Mary found herself sitting on the grass verge beside the road. She wasn’t sure how she got there but there was a sharp pain in her shoulder.
She shook her head and noticed the Number 184 bus disappearing into the gloom of the day.
It was then she remembered hovering above a man digging a hole when everything went haywire. The bus as it ruined the corner must have clipped her and sent her onto the grass.
Fairies have a natural urge to fly, but the pain in her shoulder told her she had a broken wing.
Thank goodness for health insurance she thought to herself and then wondered of all things why that thought came to mind. Her mother had insisted from the day she started flying that she get health insurance. Flitting here and there can be dangerous as Fairies flit at speeds the human eye cannot detect. Today though it was her hovering that resulted in her present problem.
Unable to fly she had to walk home and as walking wasn’t something she did a lot of it was a slow and arduous trek home.
As she trudged along she knew she was going to have to go and see Mother Drake, the Fairy Wing repairer. Mother Drake was excellent at repairing broken wings, an occupational hazard for every fairy.
As Mary expected Mother Drake was full of value judgements, she was going too fast, not paying attention, too young and too carefree, the list went on and on.

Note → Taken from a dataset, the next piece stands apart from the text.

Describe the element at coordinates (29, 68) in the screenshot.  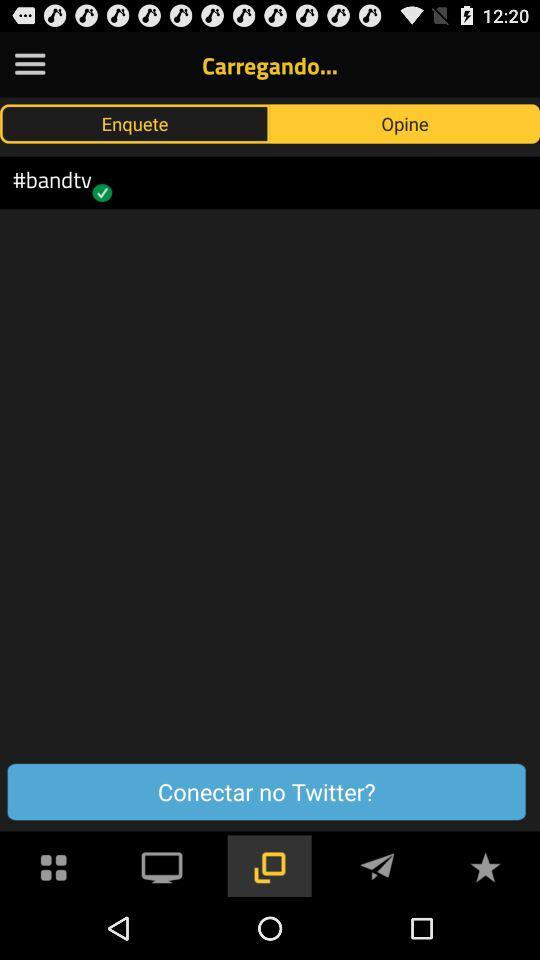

Mary suffered it all as Mother Drake went about applying the necessary ointment and splint to hold the broken wing in place. Mary would be confined to home for the next week or so as the healing took place.
This would be her first stint as a patient and she wasn’t looking forward to it, as she liked to be out and about. But right now the long walk home had worn her out and so with instructions from Mother Drake sounding in her ears she made it home and settled herself into her bed.
She awoke with the most excruciating pain. Her wing joint seemed to be on fire. She looked about for the painkillers Mother Drake had given her and swallowed several.
Whatever was in the tablets worked almost immediately and Mary felt herself floating off into a deep slumber.
Next thing she knew Mother Drake was standing over her going on about the younger generation unable to follow the simplest instructions. Mary had taken a few too many painkillers and a week had passed during which Mary’s housemate, Agnes Thistle, had raised the alarm.
The good side to all that was Mary’s broken wing was repairing well and once Mary had had a strong cup of Fairy Tea she was soon feeling her usual self, her broken wing now capable of the odd flutter or two.
Mary’s well being was a relief to everyone, especially to Mother Drake who on her departure left Mary with a sizeable bill for the week she had put in watching over her.
Thank goodness for health insurance thought Mary as she looked at the bill, twice.
No wonder Mother Drake lived so well.